Kilka tygodni temu motoryzacyjne media na całym świecie obiegła informacja o tym, że na czeskiej autostradzie D4 w rejonie Príbram ktoś wybrał się na przejażdżkę bolidem GP2. Teraz policja zza naszej południowej granicy wie już kto to był, a mężczyzna teraz będzie musiał ponieść konsekwencję za jazdę tego typu pojazdem po publicznej drodze.
Mężczyźnie grozi grzywna w wysokości od pięciu do dziesięciu tysięcy koron w postępowaniu administracyjnym oraz zakaz prowadzenia pojazdów na sześć miesięcy do jednego roku. Nieoficjalnie wiadomo, że w ujęciu kierowcy pomogli świadkowie, którzy zostali poproszeni wówczas o pomoc.

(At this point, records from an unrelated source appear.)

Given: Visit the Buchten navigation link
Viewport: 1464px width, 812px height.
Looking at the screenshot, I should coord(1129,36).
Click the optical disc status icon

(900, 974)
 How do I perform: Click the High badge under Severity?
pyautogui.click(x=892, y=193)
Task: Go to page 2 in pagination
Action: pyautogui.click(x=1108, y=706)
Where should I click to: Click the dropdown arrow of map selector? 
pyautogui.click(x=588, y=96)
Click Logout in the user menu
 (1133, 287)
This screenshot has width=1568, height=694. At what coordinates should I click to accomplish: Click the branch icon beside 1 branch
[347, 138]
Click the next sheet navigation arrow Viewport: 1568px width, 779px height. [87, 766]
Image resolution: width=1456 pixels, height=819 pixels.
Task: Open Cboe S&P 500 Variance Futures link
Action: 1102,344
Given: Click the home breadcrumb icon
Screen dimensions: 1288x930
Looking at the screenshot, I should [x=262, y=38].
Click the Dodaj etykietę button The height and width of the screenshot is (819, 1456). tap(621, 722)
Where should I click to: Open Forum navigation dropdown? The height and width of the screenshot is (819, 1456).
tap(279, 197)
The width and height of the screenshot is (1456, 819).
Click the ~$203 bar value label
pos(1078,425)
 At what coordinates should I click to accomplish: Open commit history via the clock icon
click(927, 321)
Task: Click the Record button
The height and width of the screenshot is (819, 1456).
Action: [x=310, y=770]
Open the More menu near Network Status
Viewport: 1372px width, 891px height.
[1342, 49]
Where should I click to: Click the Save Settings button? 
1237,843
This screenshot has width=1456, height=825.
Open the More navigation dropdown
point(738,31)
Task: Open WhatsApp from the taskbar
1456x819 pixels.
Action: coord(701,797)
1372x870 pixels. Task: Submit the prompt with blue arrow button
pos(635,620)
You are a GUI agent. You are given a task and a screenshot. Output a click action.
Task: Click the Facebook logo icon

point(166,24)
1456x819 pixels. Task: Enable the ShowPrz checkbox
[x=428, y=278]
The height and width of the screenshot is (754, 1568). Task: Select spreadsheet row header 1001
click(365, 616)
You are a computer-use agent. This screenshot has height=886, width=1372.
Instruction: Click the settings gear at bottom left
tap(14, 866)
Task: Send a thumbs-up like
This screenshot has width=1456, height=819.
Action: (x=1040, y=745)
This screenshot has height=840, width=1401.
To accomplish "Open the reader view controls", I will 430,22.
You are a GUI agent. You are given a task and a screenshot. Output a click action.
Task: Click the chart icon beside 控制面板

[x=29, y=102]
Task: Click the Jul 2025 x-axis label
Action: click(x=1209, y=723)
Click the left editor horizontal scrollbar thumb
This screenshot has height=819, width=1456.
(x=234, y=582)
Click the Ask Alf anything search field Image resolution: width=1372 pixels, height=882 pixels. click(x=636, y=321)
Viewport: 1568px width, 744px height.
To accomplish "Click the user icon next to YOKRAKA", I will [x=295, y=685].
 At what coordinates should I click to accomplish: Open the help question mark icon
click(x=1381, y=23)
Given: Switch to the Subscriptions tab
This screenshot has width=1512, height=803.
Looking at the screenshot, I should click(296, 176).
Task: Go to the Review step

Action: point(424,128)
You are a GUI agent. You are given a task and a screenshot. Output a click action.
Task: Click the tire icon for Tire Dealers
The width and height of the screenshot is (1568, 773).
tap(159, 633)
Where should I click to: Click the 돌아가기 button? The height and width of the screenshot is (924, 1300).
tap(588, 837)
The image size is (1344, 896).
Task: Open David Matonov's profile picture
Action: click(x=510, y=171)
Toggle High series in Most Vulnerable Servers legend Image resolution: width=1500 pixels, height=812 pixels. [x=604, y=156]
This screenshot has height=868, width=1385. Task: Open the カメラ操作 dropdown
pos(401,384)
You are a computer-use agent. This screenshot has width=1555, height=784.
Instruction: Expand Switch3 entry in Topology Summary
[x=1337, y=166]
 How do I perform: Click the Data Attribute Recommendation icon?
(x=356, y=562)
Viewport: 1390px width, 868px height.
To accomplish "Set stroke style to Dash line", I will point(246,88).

– Funkcjonariusze policji Pribram przekazali sprawę właściwemu organowi administracyjnemu w dniu 7 listopada z powodu podejrzenia popełnienia przestępstwa drogowego. 45-letni mężczyzna miał prowadzić pojazd nienadający się do użytku na drodze i narażać innych użytkowników drogi. Pojazd nie miał prawa pojawić się na autostradzie. Nie ma chociażby świateł i tablicy rejestracyjnej – powiedziała Monika Schindlova, rzeczniczka policji Pribram.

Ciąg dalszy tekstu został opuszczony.